Last updated Nov 29, 2025
Prediction
Chamath
aiventure
Within about one year of September 2024 (by around September 2025), customer service software/use cases built on AI will become highly commoditized due to rapid advances in foundation models, making it a poor area for differentiated startup value capture.
you cannot we cannot touch customer service. We cannot touch it because it's going to get commoditized and run over by these foundational models within a year.View on YouTube
Explanation

Available evidence by roughly one year after the podcast (through late 2025) shows that AI customer service software did not become a fully commoditized, low‑value startup category, even though basic AI features became common.

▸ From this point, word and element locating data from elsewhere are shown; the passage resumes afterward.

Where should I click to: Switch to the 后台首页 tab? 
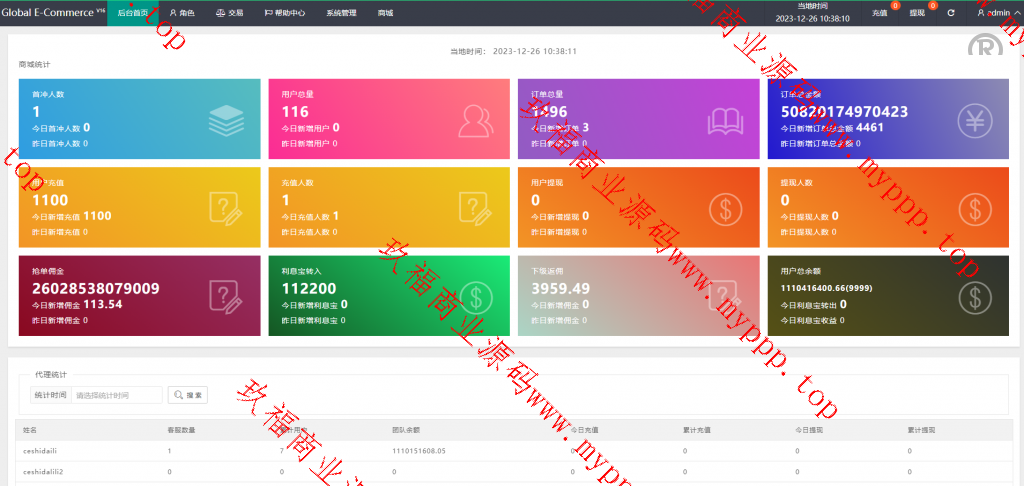134,13
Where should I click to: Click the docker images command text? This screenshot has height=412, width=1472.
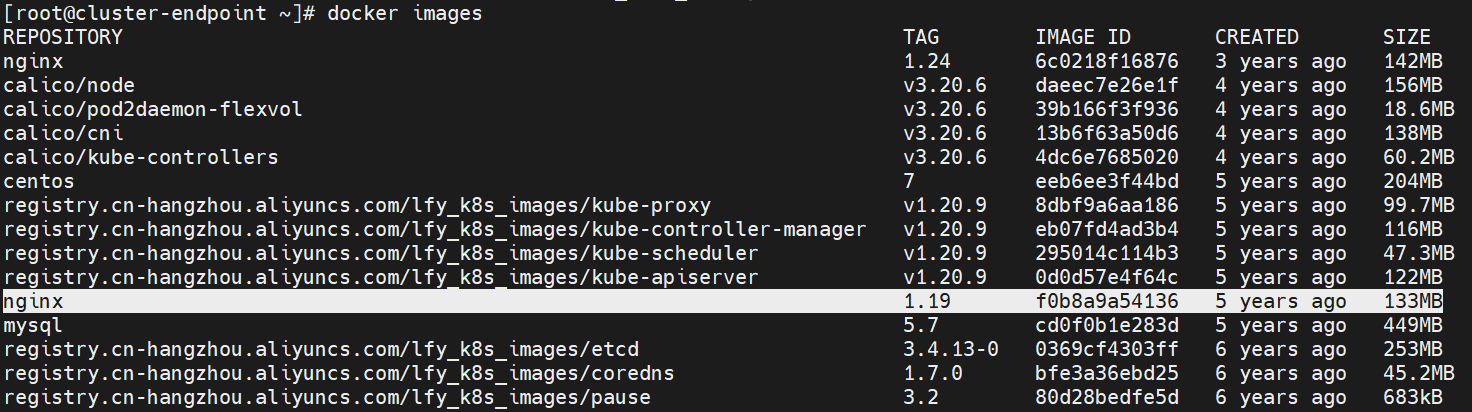click(405, 13)
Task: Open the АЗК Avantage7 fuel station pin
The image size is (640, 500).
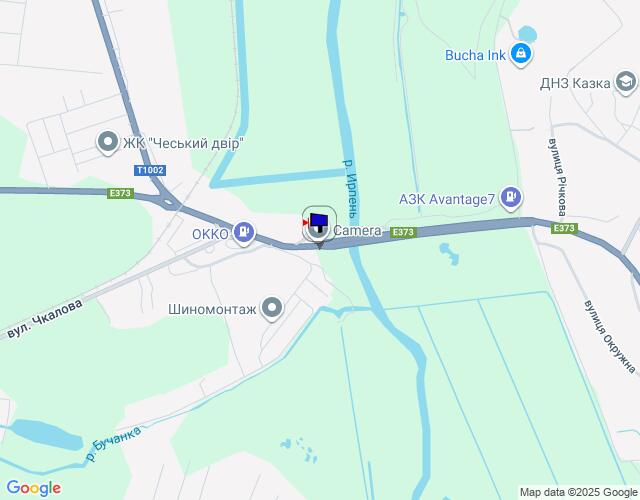Action: pos(511,198)
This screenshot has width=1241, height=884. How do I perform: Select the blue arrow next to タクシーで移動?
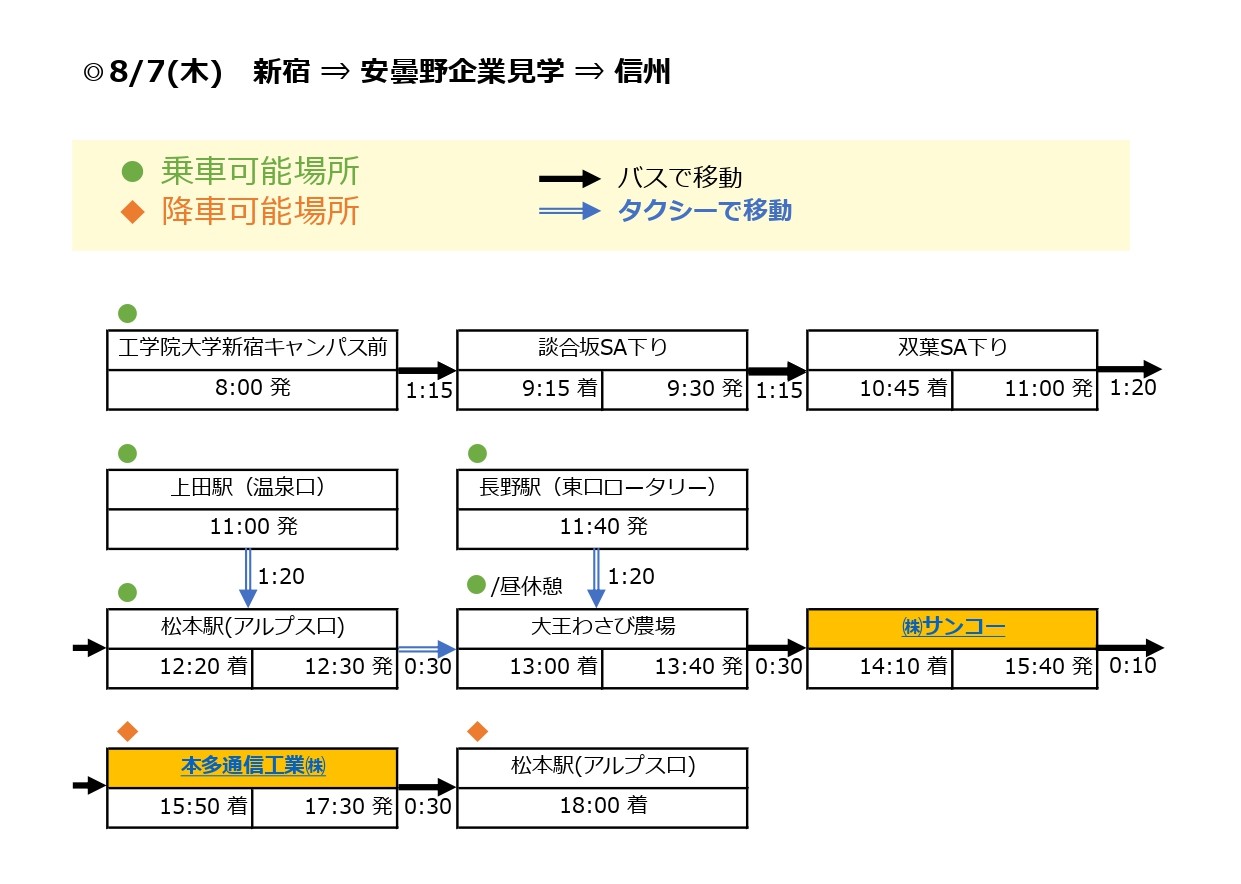(x=570, y=211)
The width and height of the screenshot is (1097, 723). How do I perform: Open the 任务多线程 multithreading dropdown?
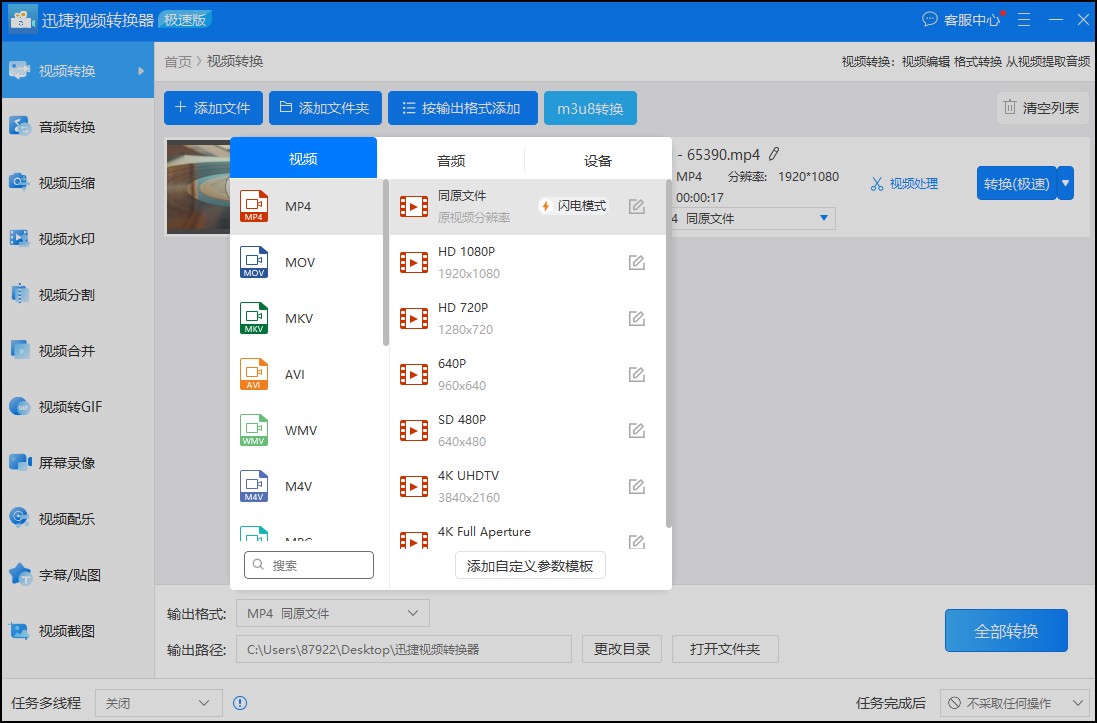coord(157,703)

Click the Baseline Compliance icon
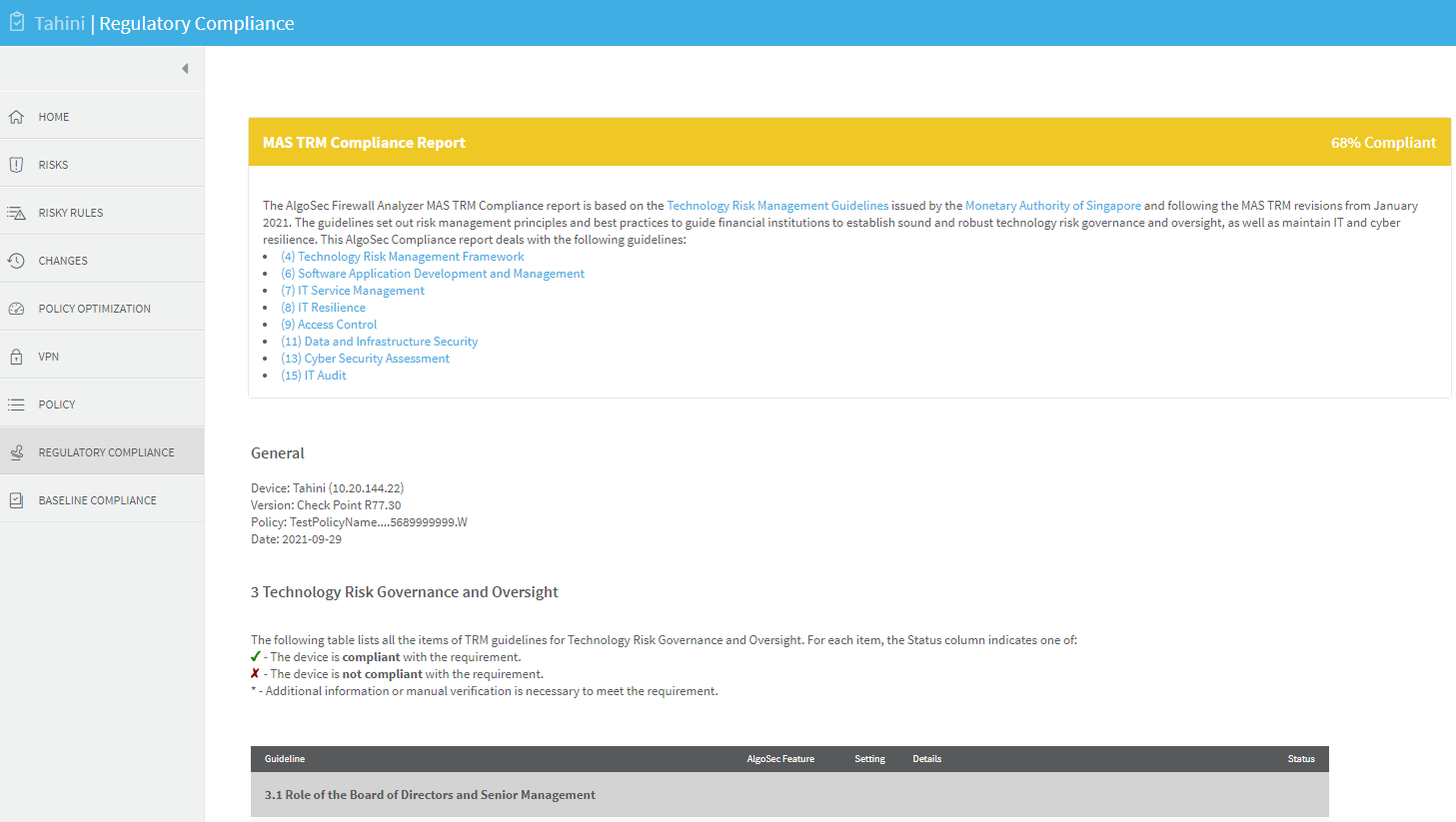[x=16, y=500]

  1. Major AI customer‑support startups are still capturing large, differentiated value. Sierra, an AI customer support startup, reported its ARR growing from about $20M to $100M in a year and was valued around $10B, after raising more than $600M. This is specifically an AI customer‑support company, not a foundation‑model provider, and it is expanding headcount and office footprint rather than being squeezed out by commodity competition. (theverge.com)
  2. Incumbent application‑layer vendors doubled down on AI and maintained strong valuations. Intercom, whose core product is an AI‑driven customer service and messaging platform, rolled out Fin and then Fin 2, and was in 2025 discussions with investors about multibillion‑dollar valuations alongside other AI customer‑support vendors like Kore.ai. These companies are positioned as differentiated platforms built on top of foundation models, not as commodity utilities displaced by them. (en.wikipedia.org)
  3. Market research describes a fast‑growing, multi‑vendor software market, not a commodity layer owned by a few model providers. Industry reports put the AI‑for‑customer‑service market at roughly $12–13B in 2024, projecting high‑20s CAGRs and tens of billions in value by 2030, with long lists of distinct software vendors (Zendesk, ServiceNow, Freshworks, Ada, Aisera, Intercom, LivePerson, etc.) participating in the space. This is consistent with a competitive applications market riding on foundation models, not one that has been “run over” and reduced to undifferentiated infrastructure. (globenewswire.com)
  4. Commentary from practitioners and vendors frames AI features as ‘table stakes’ but stresses differentiation in implementation, trust, and integration. Multiple 2024–2025 pieces from customer‑service‑AI providers emphasize that simply having a chatbot is now “table stakes,” yet argue that real differentiation comes from agentic behavior, omnichannel workflows, governance, and domain‑specific tuning—i.e., application‑layer work on top of commoditizing models still matters and is where value is captured. (forbes.com)
  5. Gartner/Reuters analysis points to a crowded and hyped vendor landscape, not pure model‑layer domination. Gartner estimated thousands of self‑described “agentic AI”/support vendors, with only ~130 considered technically legitimate, and predicted that many projects will be scrapped. That suggests oversupply and shake‑out risk—but also that a subset of vendors have meaningful, defensible technology and business value, rather than all value collapsing into generic foundation‑model APIs. (reuters.com)

Taken together, the data show a crowded, partially commoditizing feature space (everyone can plug into foundation models) but continuing strong value capture by differentiated AI customer‑service platforms and startups well past September 2025. That contradicts Chamath’s strong claim that you “cannot touch customer service” because it would be fully commoditized and “run over” by foundation models within about a year.